=== Exercise ===
Starting at the first item and ending at the line "Action: 1087,30", write the items out again with "add icon" substituted for "plus icon" and nothing else changed.

=== Information provided ===
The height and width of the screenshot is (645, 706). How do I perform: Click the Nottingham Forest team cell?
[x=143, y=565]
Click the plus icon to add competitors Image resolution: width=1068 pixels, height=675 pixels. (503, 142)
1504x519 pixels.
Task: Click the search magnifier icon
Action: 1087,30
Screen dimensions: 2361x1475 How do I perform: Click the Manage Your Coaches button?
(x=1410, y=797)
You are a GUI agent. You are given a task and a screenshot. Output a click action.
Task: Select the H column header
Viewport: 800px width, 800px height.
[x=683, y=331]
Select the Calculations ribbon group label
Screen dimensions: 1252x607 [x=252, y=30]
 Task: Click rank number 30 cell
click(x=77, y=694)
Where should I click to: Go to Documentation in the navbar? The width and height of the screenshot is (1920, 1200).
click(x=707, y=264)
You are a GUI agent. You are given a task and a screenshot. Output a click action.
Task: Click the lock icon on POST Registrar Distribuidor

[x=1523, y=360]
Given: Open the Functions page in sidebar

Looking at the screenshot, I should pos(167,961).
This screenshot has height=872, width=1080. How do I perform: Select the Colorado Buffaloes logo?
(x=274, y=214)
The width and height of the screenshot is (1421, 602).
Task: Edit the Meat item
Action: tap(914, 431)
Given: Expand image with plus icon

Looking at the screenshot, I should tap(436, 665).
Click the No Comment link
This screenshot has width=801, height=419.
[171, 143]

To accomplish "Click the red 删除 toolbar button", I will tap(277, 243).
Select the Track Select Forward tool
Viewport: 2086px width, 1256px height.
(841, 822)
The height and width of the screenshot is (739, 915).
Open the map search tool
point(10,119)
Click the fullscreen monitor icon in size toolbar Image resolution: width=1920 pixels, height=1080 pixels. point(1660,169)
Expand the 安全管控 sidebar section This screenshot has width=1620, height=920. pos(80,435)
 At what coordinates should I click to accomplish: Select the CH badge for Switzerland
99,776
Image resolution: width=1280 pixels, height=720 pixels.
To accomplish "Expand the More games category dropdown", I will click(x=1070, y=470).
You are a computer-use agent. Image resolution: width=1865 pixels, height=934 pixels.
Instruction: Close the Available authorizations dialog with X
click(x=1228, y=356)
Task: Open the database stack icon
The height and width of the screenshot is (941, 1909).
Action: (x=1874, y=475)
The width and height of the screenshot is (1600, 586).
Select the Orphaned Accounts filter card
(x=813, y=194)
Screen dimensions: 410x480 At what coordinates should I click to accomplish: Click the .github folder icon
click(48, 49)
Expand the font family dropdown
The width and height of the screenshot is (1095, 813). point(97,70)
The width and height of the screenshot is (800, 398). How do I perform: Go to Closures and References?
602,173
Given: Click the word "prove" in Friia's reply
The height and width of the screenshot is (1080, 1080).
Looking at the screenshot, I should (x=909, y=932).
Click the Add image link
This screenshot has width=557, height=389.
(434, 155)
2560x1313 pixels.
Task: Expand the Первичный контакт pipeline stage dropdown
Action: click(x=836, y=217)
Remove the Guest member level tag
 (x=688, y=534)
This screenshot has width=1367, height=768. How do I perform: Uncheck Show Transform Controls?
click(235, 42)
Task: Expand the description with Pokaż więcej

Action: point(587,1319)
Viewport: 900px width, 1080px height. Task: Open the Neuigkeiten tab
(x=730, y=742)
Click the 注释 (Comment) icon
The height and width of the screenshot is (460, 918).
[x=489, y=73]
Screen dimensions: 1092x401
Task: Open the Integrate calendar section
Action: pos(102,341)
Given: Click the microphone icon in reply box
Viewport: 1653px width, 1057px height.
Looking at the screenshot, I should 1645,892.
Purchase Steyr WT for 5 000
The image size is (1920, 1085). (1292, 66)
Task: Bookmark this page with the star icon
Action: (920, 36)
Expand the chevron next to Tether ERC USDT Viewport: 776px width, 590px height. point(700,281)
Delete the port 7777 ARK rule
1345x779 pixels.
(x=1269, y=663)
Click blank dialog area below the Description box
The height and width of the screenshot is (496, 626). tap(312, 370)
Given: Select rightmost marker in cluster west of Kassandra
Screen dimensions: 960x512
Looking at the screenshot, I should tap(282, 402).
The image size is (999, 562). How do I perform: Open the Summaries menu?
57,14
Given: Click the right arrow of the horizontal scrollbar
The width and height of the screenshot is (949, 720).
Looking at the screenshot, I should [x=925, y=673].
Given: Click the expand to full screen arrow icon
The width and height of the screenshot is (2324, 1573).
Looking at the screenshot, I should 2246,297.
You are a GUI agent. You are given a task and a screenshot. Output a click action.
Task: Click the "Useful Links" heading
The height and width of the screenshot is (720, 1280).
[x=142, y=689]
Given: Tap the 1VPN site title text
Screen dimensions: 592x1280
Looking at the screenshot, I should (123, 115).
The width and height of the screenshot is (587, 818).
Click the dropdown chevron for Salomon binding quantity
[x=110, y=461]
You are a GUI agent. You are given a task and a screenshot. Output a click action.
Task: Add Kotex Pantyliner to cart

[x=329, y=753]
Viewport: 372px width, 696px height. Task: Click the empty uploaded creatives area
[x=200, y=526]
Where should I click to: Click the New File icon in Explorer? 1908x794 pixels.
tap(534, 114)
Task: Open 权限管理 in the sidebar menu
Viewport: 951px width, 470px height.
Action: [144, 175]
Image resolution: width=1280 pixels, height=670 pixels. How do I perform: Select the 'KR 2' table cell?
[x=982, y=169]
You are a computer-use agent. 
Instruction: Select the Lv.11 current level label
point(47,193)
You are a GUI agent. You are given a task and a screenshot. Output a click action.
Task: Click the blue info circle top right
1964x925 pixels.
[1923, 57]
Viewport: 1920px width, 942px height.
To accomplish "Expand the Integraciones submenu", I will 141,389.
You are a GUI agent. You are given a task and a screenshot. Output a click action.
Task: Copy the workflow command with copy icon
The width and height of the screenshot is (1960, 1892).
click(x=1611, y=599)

=== Task response ===
The height and width of the screenshot is (645, 706). How do I perform: Click the Nottingham Forest team cell?
[x=143, y=565]
Click the add icon to add competitors Image resolution: width=1068 pixels, height=675 pixels. (503, 142)
1504x519 pixels.
Task: Click the search magnifier icon
Action: 1087,30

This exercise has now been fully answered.